Texto de estudio ->
"¡Mirad como nieva!" El comentario de Ana en medio de la cena familiar iluminó las caras de sus tres hijos. "¿Después de cenar podemos bajar a jugar con la nieve?" preguntó Mateo, el mediano. "No, claro que no" - respondió Ana- "es de noche y hace mucho frío, después de cenar pijama, libro y a la cama". "Anda mamá por favor queremos jugar con la nieve y contigo..." En el mismo instante en que Carlos entraba por la puerta de casa se encontró a sus tres hijos y a su mujer con los abrigos puestos, los guantes y las bufandas listos para salir "¿Qué hacéis a éstas horas?" "Nos bajamos a jugar con al nieve", le respondieron risueños...Así que no le quedó más remedio que unirse a ellos. La nevada era copiosa y ya había cuajado, durante media hora hicieron una estupenda guerra de bolas de nieve. Cuándo subieron a casa todos estaban felices, especialmente Ana y Carlos. Y es que aceptar las invitaciones que nos hacen los hijos para jugar con ellos suele producir ese resultado.
Por desgracia demasiado a menudo vemos problemas donde no los hay. Hace frío, no tengo tiempo, hay que limpiar la casa, estoy muy cansada, jugad vosotros solos...Los adultos hemos olvidado que uno de los mayores placeres en la vida es jugar. Incluso cuando aceptamos jugar con ellos un rato solemos pensar que es algo que hacemos por los niños, un deber más, casi una obligación: "hay que jugar con los hijos". Y sin embargo la invitación al juego es algo digno de celebrar. ¿Recordáis la emoción que nos producía cuando siendo niños otro niño o niña nos preguntaba "¿quieres jugar conmigo?" O la mezcla de timidez y alegría con que a veces nos acercábamos a otro grupo de niños y preguntábamos "¿Puedo jugar con vosotros?".

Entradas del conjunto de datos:
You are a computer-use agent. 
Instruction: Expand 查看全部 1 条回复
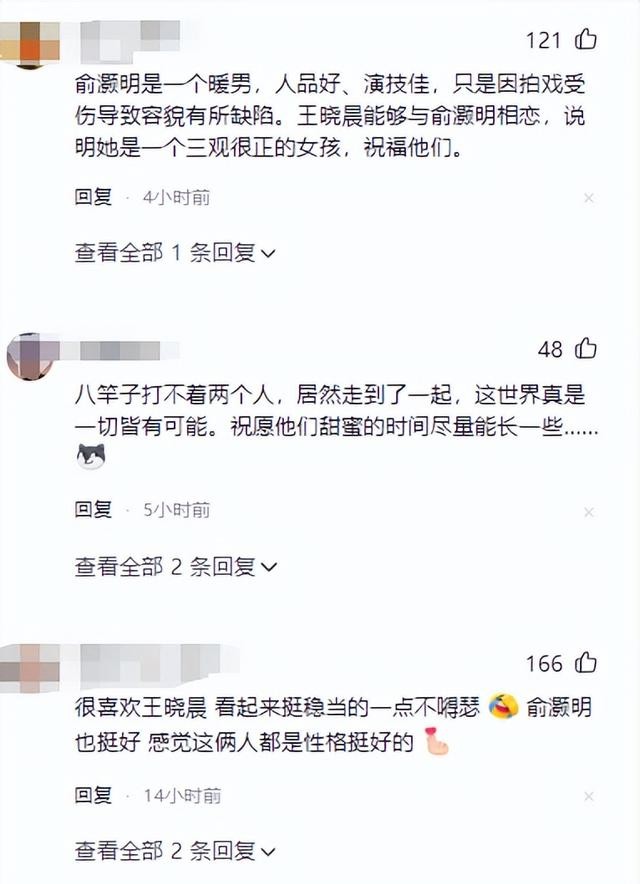point(175,253)
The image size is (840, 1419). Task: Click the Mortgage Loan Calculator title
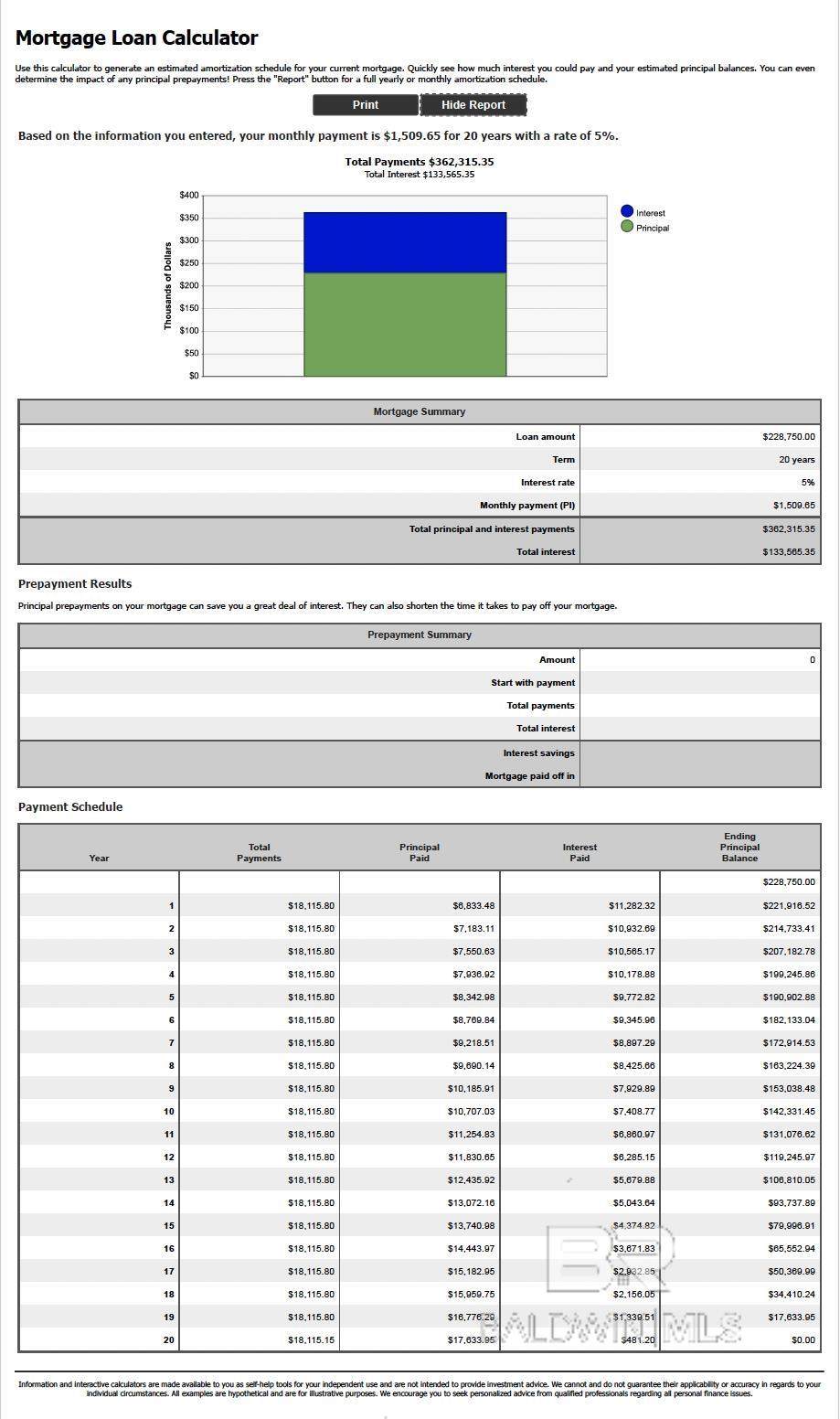(137, 38)
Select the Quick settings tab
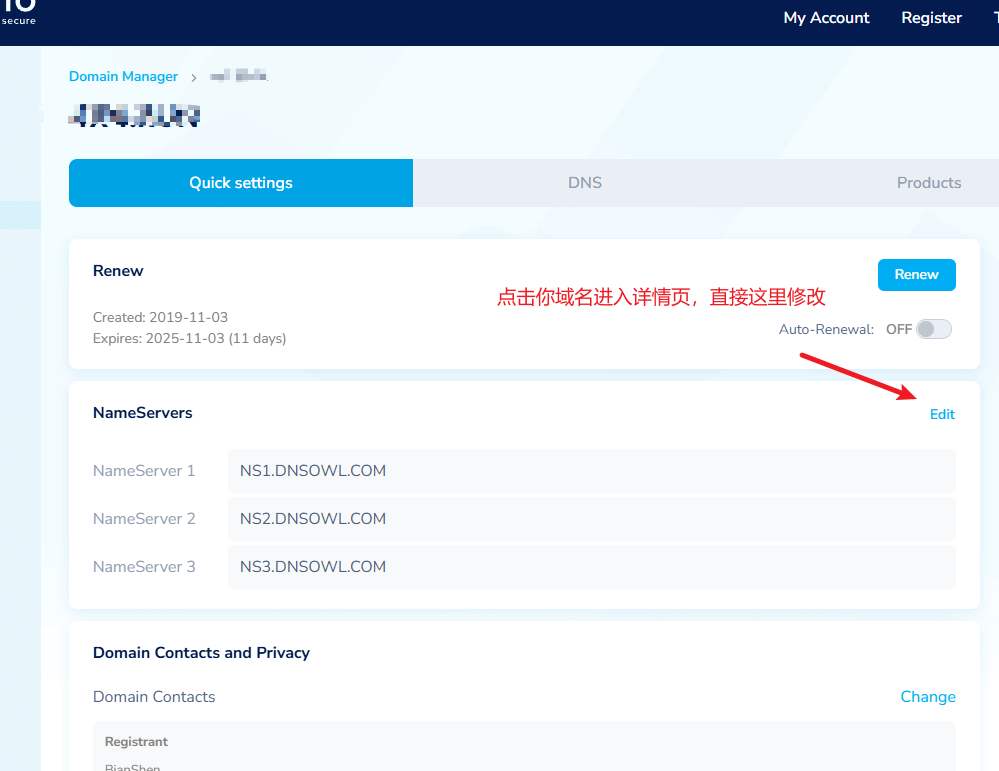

Tu tarea -> Copia, por favor, el texto sobre el juego con los hijos completo y sin ningún cambio. Este material es independiente del texto sobre el juego con los hijos.

Respuesta ->
"¡Mirad como nieva!" El comentario de Ana en medio de la cena familiar iluminó las caras de sus tres hijos. "¿Después de cenar podemos bajar a jugar con la nieve?" preguntó Mateo, el mediano. "No, claro que no" - respondió Ana- "es de noche y hace mucho frío, después de cenar pijama, libro y a la cama". "Anda mamá por favor queremos jugar con la nieve y contigo..." En el mismo instante en que Carlos entraba por la puerta de casa se encontró a sus tres hijos y a su mujer con los abrigos puestos, los guantes y las bufandas listos para salir "¿Qué hacéis a éstas horas?" "Nos bajamos a jugar con al nieve", le respondieron risueños...Así que no le quedó más remedio que unirse a ellos. La nevada era copiosa y ya había cuajado, durante media hora hicieron una estupenda guerra de bolas de nieve. Cuándo subieron a casa todos estaban felices, especialmente Ana y Carlos. Y es que aceptar las invitaciones que nos hacen los hijos para jugar con ellos suele producir ese resultado.
Por desgracia demasiado a menudo vemos problemas donde no los hay. Hace frío, no tengo tiempo, hay que limpiar la casa, estoy muy cansada, jugad vosotros solos...Los adultos hemos olvidado que uno de los mayores placeres en la vida es jugar. Incluso cuando aceptamos jugar con ellos un rato solemos pensar que es algo que hacemos por los niños, un deber más, casi una obligación: "hay que jugar con los hijos". Y sin embargo la invitación al juego es algo digno de celebrar. ¿Recordáis la emoción que nos producía cuando siendo niños otro niño o niña nos preguntaba "¿quieres jugar conmigo?" O la mezcla de timidez y alegría con que a veces nos acercábamos a otro grupo de niños y preguntábamos "¿Puedo jugar con vosotros?".